Durant cette guerre, le Finistère n'a pas été le théâtre de combats comme le Nord ou l'Est de la France. Pourtant à Landerneau les conséquences de la guerre se sont faites durement sentir notamment à cause du manque d'effectifs qualifiés. Les jeunes cheminots ont été mobilisés et leur absence a provoqué un accroissement de la charge de travail pour ceux qui sont restés à leur poste. C'est à cette époque que les femmes ont fait leur entrée en masse au chemin de fer pour remplacer les hommes partis au front. Elles ont occupé des postes de travail normalement réservés aux hommes. Il semble toutefois qu'à Landerneau, aucune femme n'a été embauchée pour tenir un emploi masculin. Par contre, le chemin de fer a dû faire appel à des cheminots retraités.

En plus de leurs activités ordinaires en gare, les cheminots de Landerneau ont dû, pendant cette période, participer à l'effort de guerre. L'arrivée des troupes américaines à Brest s'est traduite par une grande effervescence en gare. De nombreux trains militaires ont été mis en circulation : trains de troupes, de matériel, trains sanitaires, etc. De plus, également pour les besoins de la guerre, la ligne du C.F.D.F a été beaucoup sollicitée. Ceci a occasionné bon nombre de transbordements à Landerneau du fait de l'écartement différent des voies Ouest-Etat et du C.F.D.F.

L'entre-deux-guerres

Pour ce qui concerne l'entre-deux-guerres, la gare de Landerneau ne donne pas matière à des commentaires particuliers. Les cheminots ont continué à assumer leurs fonctions jours et nuits. Ils se sont succédés au gré des nominations à un grade supérieur des uns ou des autres, des mutations pour convenances personnelles ou pour les besoins du service et des départs en retraite.

En 1929, la crise n'a pas épargné les chemins de fer et, par conséquent, a eu une influence sur le trafic en gare de Landerneau. Ce fut l'époque où, au vu du bulletin de paie et du nombre de wagons sans cesse décroissant dans les trains, les cheminots se demandaient si le fond de l'abîme n'était pas pour le lendemain. Pourtant la vie a continué et l'économie petit à petit, s'est remise en marche.

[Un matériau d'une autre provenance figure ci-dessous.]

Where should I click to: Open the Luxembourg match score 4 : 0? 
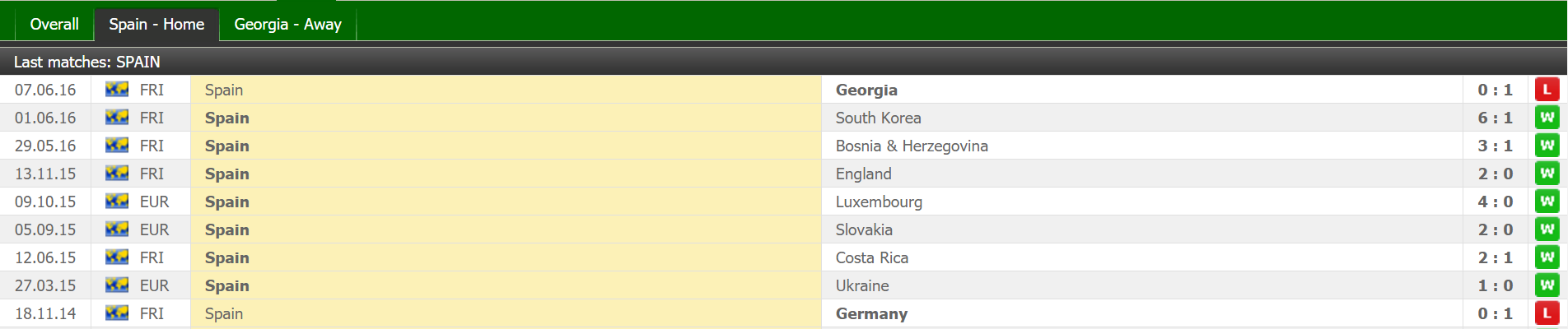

Pas pour tout le monde, cependant. En effet, le P.O a eu du mal à se relever. Déjà malade d'une mauvaise gestion, il a dû en 1934 céder une partie de ces lignes à l'Etat. Ainsi, la ligne Quimper-Landerneau, entre autres, changea de propriétaires et, du même coup, les cheminots de patron. A Landerneau, la distinction P.O-Etat n'existait donc plus.

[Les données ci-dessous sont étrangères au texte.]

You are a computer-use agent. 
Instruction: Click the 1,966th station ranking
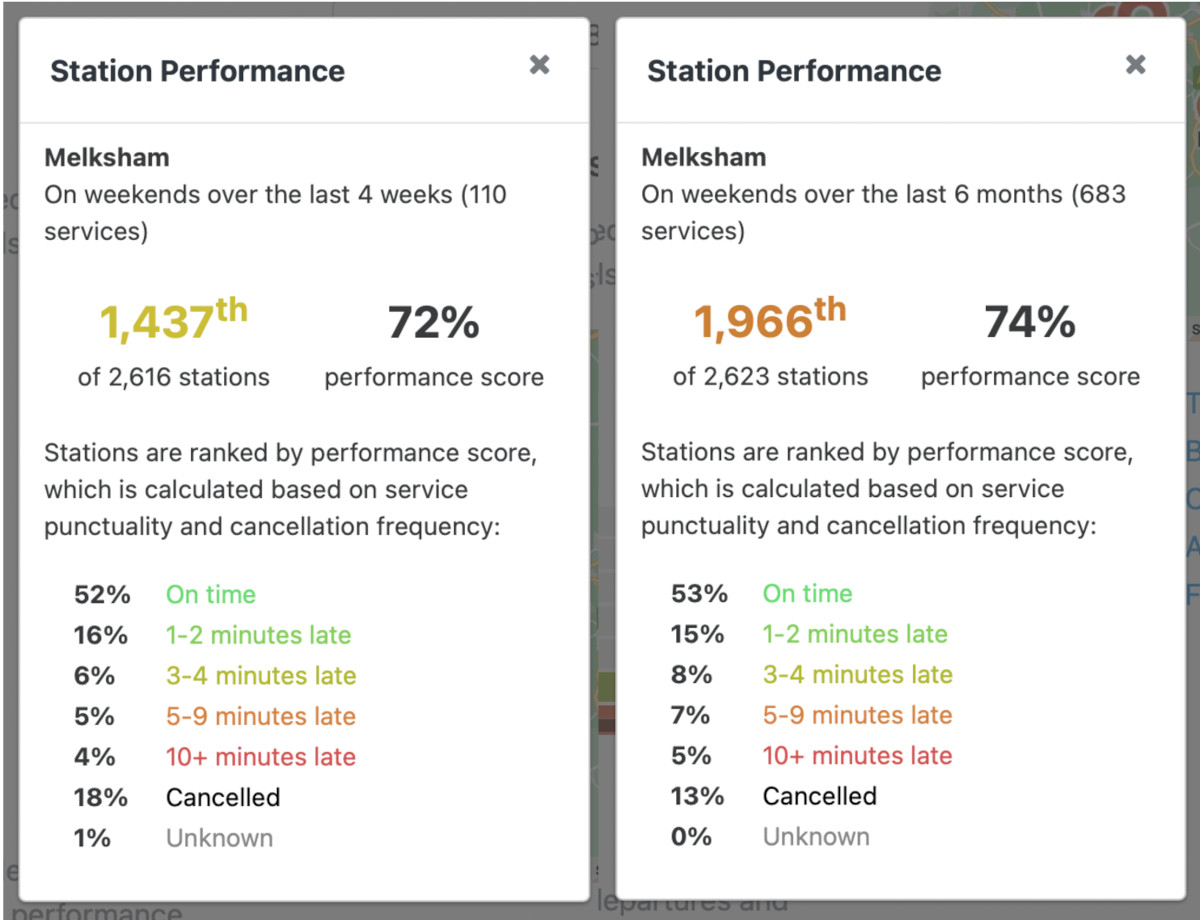(770, 321)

Le mal qui depuis plusieurs années rongeait le P.O avait également atteint le P.L.M, les réseaux de l'Est et du Nord, et le P.O-Midi.

Sous l'impulsion du gouvernement du Front Populaire, il fut décidé le 31 août 1937 de nationaliser les chemins de fer français. Le 1er janvier 1938, la S.N.C.F naissait officiellement. Tous les cheminots français allaient désormais travailler pour la même entreprise. Tous... ou presque. En 1938, les chemins de fer départementaux existaient encore dans beaucoup d'endroits, notamment à Landerneau.

La guerre 1939-1945

Si la Première Guerre mondiale, à part un accroissement du trafic et un manque d'effectifs, n'a pas eu de très grandes répercussions sur le chemin de fer ni sur la vie des cheminots à Landerneau, il en fut tout autrement durant la Deuxième Guerre mondiale.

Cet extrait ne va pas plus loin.